TASK LIST -
- A) In the news excerpt about the Fica amendments, which body passed the proposed amendments, and in what month?
- B) Decide whether each statement agrees with the news excerpt about the Fica amendments, answering yes or no and quoting the deciding words: (i) The amendments would require banks to give special scrutiny to politically influential individuals. (ii) Zuma has already signed the bill. (iii) The Sunday newspaper learned of the lobbying from sources in the government.
- C) Extend the news excerpt about the Fica amendments with a few more sentences that pick up after its final line.

TEXT PASSAGE -

— Start —

Johannesburg - The Guptas, as well as other "prominent persons", are allegedly trying to lobby President Jacob Zuma not to sign proposed amendments to the Financial Intelligence Centre Act, reports the Sunday Times.

This is despite the proposed amendments - which require that banks give special scrutiny to politically influential individuals - having been passed by Parliament in May. It would enable politicians, judges and business people to be questioned regarding the source of their money before they enter into agreements with financial institutions. The Fica bill's aim is to enhance SA’s ability to combat financial crimes.

The Sunday newspaper reports it was told by "sources in the government" that prominent people - allegedly including the Guptas - have been trying to convince Zuma not to sign. According to Presidency spokesperson Bonagni Ngqulunga, Zuma is "still considering the bill".

— End —

PROVIDED INFORMATION -

— Start —

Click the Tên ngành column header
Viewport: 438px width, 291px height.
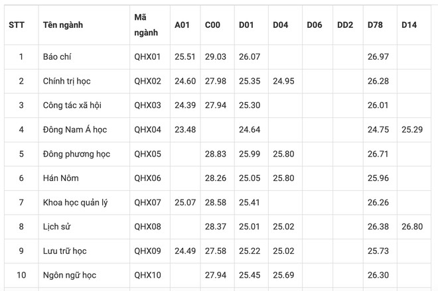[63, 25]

— End —
— Start —

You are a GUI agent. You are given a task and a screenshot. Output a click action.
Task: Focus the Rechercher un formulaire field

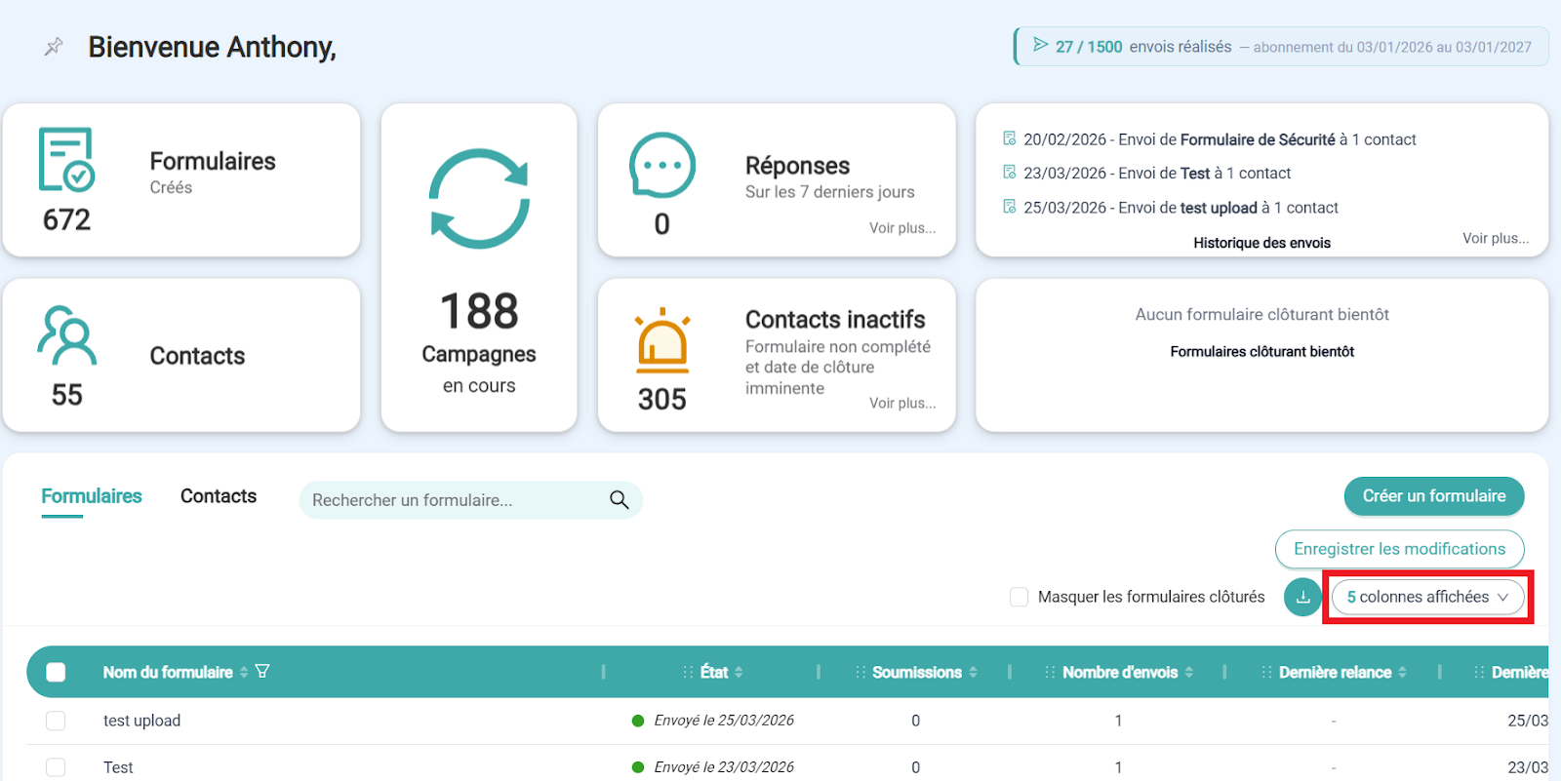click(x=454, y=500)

— End —

SOLVED TASKS -
- A) Parliament passed them in May.

- B)
(i) Yes: "require that banks give special scrutiny to politically influential individuals"
(ii) No: "Zuma is "still considering the bill""
(iii) Yes: "it was told by "sources in the government""

- C)
READ: Guptas' staff appeal to banks to save their Oakbay jobs

Yunus Carrim, chair of the National Assembly's standing committee on finance, however, told the Sunday Times he was unaware of any lobbying and that all MPs in the committee had voted in favour of the bill.

He added that the bill would also help to prevent the private sector abusing politicians.

In May Fin24 reported that the Gupta family took centre stage in Parliament during a debate on the bill to combat money laundering and "financial terrorism".

At the time UDM MP Nqabayomzi Kwankwa said Parliament could not talk about money laundering and turn a blind eye to allegations around Gupta family business dealings, while ANC MP Thandi Tobias said she did not understand what the sudden obsession with the Guptas was.

Finance Minister Pravin Gordhan said during a debate about the bill that it was about ensuring SA was compliant with international requirements and standards. Similar bills are, for instance, being proposed in other countries, including the in the US, Australia and the UK.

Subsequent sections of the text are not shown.